Ten Reasons Why the Chiefs Are Cooler Than the Patriots:
10. Koolaid Maroney can “wash my ass” for what he did to my fantasy team last year. What an idiot that guy is.
9. You guys actually thought Deltha O’Neal would help your secondary? I hope fire extinguishers were included with your purchase.
8. How come your old mascot looks like he’s taking a prison shower? I mean, just look at his facial expression–“ugghhh.”
7. Lamont Jordan. Randy Moss. When your team gets old, bring in the…Raiders? WTF? Don’t worry–they’ll be cancers before too long.
6. Sam Clay Aiken is on your team? I think he preferred the old mascot.
5. Because of Tom Brady‘s chokejob in the last Super Bowl, tripping up at the top of any “summit” will forever be known as “pulling a Brady.”
4. Ask Bill Belichick about Cleveland sometime. Or about being Jason Whitlock‘s precious “soulmate.”

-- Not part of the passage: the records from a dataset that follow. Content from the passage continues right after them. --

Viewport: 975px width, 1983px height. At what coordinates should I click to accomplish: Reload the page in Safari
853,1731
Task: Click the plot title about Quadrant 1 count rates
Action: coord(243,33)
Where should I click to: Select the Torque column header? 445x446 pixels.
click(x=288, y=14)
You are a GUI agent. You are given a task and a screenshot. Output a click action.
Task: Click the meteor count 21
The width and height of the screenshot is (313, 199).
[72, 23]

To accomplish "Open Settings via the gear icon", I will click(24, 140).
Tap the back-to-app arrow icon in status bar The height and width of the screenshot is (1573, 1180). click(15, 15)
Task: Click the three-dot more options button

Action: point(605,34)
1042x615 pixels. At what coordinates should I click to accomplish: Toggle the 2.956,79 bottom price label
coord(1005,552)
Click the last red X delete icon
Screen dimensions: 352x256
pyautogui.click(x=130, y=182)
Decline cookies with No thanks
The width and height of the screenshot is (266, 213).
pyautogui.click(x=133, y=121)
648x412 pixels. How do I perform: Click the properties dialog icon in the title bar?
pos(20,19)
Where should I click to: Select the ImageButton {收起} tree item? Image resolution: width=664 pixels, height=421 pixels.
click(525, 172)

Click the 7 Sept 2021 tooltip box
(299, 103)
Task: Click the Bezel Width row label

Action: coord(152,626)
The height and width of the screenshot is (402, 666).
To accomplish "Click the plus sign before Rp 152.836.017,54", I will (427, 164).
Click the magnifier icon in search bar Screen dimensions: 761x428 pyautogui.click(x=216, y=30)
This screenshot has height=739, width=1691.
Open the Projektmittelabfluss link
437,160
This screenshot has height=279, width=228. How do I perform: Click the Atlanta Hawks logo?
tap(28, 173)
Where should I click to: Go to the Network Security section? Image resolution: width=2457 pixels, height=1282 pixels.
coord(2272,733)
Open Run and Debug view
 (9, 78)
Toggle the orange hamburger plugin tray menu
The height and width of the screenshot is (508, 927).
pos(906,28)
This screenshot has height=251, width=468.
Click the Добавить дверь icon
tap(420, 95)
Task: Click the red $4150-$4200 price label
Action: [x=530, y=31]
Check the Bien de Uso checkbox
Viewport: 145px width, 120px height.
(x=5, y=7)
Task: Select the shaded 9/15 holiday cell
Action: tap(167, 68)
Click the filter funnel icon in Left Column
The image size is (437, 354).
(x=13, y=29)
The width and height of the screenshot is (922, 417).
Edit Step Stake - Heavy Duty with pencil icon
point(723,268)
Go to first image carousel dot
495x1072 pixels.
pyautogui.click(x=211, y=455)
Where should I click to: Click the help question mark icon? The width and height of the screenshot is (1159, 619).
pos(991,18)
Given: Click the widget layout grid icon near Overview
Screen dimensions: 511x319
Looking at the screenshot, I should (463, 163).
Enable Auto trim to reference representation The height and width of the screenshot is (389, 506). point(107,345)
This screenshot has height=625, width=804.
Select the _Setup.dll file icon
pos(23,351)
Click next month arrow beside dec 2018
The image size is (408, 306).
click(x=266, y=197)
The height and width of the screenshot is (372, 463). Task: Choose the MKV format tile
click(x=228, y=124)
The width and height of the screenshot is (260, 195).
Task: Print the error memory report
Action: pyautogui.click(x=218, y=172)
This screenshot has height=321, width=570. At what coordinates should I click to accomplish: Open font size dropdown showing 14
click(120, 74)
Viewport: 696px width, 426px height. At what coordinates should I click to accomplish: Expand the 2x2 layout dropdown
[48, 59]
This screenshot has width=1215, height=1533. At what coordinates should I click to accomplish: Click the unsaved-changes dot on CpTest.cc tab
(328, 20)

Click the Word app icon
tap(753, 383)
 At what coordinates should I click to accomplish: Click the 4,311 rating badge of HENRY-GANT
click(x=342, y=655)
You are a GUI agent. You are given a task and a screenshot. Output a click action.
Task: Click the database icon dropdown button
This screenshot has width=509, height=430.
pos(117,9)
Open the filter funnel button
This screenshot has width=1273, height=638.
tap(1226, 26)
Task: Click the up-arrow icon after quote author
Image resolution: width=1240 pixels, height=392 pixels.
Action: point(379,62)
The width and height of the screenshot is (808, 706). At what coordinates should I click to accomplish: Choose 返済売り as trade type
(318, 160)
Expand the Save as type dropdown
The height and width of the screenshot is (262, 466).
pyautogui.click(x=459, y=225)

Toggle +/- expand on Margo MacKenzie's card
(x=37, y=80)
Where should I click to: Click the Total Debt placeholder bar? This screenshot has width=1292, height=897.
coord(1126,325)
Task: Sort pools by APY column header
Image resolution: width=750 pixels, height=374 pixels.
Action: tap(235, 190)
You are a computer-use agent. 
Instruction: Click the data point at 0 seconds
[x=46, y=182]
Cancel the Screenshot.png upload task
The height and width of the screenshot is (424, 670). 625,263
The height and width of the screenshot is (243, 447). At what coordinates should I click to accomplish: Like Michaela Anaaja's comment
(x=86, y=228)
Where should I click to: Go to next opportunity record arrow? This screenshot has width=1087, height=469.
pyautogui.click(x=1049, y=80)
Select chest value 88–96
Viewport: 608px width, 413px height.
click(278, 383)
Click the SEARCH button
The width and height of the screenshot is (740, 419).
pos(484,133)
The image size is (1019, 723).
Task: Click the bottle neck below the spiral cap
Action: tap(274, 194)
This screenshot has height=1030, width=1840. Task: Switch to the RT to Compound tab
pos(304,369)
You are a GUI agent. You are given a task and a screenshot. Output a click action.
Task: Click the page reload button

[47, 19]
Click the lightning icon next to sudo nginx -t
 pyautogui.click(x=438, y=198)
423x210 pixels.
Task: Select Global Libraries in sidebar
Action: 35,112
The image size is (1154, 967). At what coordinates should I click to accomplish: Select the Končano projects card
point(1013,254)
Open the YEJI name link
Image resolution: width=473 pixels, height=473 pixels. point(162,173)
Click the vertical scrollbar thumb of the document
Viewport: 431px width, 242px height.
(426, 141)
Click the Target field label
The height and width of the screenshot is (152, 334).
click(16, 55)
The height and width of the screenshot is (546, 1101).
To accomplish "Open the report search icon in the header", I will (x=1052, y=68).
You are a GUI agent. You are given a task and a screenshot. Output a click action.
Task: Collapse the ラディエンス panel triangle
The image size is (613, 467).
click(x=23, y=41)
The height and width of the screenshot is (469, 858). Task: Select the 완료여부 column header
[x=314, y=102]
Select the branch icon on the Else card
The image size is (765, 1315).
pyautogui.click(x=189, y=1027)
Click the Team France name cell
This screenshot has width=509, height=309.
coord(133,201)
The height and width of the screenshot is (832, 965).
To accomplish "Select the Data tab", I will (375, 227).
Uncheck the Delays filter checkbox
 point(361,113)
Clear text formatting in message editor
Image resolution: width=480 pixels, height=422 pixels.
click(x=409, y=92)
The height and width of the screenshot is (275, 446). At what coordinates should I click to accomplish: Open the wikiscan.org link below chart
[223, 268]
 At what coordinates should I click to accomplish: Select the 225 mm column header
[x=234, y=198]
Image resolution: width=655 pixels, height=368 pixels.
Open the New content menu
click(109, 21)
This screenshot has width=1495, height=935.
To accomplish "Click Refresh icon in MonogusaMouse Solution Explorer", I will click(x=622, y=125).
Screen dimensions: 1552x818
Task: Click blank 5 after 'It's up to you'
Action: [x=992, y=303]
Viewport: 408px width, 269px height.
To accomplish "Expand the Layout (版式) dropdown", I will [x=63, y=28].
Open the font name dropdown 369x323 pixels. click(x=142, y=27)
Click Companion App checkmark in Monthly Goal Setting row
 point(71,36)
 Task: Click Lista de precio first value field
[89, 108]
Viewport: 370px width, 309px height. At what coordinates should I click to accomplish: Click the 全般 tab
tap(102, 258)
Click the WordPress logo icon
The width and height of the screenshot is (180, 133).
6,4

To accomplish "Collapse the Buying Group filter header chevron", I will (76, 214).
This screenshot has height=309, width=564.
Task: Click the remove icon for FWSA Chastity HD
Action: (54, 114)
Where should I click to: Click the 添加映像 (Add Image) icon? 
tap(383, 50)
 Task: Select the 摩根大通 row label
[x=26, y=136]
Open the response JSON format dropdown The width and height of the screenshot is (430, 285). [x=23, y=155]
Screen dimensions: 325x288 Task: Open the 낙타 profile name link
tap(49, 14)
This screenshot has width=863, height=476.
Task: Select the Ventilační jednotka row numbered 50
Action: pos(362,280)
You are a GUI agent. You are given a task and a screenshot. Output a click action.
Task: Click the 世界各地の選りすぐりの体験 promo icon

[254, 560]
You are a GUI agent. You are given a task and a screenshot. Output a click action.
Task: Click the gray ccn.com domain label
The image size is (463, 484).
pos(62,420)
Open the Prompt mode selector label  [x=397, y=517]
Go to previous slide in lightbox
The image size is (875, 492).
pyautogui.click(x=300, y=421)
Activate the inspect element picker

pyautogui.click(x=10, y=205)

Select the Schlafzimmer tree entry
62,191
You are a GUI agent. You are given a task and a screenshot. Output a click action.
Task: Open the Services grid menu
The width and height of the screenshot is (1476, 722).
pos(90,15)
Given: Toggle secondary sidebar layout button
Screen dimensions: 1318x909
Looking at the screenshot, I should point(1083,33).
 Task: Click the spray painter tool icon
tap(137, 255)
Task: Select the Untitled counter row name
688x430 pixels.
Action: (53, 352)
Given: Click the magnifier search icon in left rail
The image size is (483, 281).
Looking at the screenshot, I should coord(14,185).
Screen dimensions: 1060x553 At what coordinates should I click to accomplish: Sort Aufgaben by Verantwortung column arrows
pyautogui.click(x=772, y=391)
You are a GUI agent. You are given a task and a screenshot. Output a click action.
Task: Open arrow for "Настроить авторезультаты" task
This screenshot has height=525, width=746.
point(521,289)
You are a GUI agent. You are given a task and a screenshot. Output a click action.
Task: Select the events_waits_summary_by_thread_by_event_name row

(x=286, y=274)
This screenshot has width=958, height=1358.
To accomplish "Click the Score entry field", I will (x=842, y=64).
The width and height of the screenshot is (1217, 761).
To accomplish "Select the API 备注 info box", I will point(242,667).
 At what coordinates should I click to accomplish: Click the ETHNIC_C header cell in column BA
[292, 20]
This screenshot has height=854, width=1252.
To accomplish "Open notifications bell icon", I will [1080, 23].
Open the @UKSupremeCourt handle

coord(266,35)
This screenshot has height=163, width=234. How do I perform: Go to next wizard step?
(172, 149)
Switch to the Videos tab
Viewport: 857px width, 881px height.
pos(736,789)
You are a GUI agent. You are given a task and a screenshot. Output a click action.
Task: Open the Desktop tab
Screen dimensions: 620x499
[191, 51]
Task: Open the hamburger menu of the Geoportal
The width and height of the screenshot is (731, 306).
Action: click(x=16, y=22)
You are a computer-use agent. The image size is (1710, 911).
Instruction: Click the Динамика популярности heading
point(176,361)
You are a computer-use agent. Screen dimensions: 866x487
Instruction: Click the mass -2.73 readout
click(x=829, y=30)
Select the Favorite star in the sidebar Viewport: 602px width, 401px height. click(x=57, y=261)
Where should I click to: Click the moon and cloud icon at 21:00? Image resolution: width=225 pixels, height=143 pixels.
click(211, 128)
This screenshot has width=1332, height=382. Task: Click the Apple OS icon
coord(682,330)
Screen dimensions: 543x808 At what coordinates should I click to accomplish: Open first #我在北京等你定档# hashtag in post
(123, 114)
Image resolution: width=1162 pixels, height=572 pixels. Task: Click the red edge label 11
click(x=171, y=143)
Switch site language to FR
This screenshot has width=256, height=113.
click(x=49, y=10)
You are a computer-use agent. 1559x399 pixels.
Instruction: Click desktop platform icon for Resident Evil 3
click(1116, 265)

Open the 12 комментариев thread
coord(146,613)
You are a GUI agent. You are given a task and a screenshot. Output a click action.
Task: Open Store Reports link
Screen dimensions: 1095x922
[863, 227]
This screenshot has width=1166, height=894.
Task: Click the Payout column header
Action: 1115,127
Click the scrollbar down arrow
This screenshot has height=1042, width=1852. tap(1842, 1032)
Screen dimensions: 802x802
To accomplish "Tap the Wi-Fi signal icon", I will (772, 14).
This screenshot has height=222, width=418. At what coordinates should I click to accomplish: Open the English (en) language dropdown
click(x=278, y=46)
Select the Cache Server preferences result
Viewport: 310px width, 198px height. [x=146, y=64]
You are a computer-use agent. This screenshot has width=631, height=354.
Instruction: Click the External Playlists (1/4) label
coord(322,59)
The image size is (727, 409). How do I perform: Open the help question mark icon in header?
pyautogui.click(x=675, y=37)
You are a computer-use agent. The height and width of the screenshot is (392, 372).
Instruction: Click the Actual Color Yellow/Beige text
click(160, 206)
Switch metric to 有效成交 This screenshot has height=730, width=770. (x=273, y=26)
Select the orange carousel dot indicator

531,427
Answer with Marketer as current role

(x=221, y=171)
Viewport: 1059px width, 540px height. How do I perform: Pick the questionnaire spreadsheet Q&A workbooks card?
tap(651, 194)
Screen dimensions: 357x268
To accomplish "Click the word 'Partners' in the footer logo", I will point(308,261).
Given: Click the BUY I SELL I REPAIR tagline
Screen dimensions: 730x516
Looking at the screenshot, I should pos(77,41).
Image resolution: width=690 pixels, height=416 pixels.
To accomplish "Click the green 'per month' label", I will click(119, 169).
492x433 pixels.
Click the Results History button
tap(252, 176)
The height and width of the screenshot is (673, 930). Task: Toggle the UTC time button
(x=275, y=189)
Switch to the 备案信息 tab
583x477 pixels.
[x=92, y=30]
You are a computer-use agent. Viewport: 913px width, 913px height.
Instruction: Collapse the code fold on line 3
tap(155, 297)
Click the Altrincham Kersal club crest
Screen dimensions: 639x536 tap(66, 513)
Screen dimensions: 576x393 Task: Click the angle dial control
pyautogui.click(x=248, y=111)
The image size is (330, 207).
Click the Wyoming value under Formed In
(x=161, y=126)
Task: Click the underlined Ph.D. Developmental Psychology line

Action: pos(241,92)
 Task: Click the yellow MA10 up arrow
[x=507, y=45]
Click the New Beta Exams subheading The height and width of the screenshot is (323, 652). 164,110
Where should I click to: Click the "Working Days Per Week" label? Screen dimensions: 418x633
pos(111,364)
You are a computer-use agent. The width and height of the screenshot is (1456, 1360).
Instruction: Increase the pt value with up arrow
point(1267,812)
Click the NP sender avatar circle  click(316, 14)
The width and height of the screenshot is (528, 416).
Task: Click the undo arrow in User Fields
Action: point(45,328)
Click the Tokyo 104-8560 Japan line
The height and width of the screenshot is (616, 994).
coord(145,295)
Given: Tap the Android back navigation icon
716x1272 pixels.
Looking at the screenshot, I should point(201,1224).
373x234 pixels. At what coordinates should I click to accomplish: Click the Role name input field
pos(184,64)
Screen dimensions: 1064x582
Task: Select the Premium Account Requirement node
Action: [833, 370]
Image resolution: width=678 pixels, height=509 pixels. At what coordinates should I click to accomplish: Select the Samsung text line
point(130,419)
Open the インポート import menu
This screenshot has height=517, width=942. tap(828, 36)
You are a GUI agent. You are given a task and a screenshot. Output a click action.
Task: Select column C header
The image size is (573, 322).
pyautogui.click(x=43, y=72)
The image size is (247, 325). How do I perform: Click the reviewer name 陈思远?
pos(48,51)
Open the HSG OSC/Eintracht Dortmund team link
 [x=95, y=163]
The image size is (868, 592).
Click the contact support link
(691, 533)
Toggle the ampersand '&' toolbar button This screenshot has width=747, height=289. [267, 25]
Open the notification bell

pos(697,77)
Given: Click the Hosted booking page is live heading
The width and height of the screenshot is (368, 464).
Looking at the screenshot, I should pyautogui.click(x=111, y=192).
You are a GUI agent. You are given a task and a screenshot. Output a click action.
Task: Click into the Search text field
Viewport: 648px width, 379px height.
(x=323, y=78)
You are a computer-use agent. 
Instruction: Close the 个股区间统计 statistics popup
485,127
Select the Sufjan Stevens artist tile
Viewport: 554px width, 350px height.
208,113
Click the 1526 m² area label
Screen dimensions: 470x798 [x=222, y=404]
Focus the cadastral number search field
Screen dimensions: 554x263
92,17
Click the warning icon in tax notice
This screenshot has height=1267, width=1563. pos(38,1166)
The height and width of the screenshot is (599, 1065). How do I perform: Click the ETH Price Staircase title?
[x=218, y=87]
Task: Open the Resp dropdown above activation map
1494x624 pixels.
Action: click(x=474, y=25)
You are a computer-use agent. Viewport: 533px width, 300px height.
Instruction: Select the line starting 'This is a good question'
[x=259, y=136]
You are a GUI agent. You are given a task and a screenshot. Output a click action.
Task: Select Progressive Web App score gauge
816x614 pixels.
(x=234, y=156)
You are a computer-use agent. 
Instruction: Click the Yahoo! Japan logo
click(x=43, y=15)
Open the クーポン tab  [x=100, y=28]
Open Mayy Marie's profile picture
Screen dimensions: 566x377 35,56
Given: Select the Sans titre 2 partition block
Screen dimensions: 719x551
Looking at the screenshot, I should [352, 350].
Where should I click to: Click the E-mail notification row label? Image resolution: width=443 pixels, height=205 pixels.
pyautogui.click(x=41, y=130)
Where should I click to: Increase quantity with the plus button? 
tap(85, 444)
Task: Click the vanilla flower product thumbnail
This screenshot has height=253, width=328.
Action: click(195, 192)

3. Robert Kraft is an android. Trust me. Nobody looks that fake. Well, besides Cindy McCain and Jerry Jones. He looks like they tried to clone Jimmy Johnson and goofed.
2. The only scandal one of our coaches has ever been involved in was with a KU cheerleader. Can’t blame a brother for beakin’ a hot little Beaker.
1. The two best moments of my life: A.) Rodney Harrison‘s knee explodes; B.) Rodney Harrison gets busted for HGH.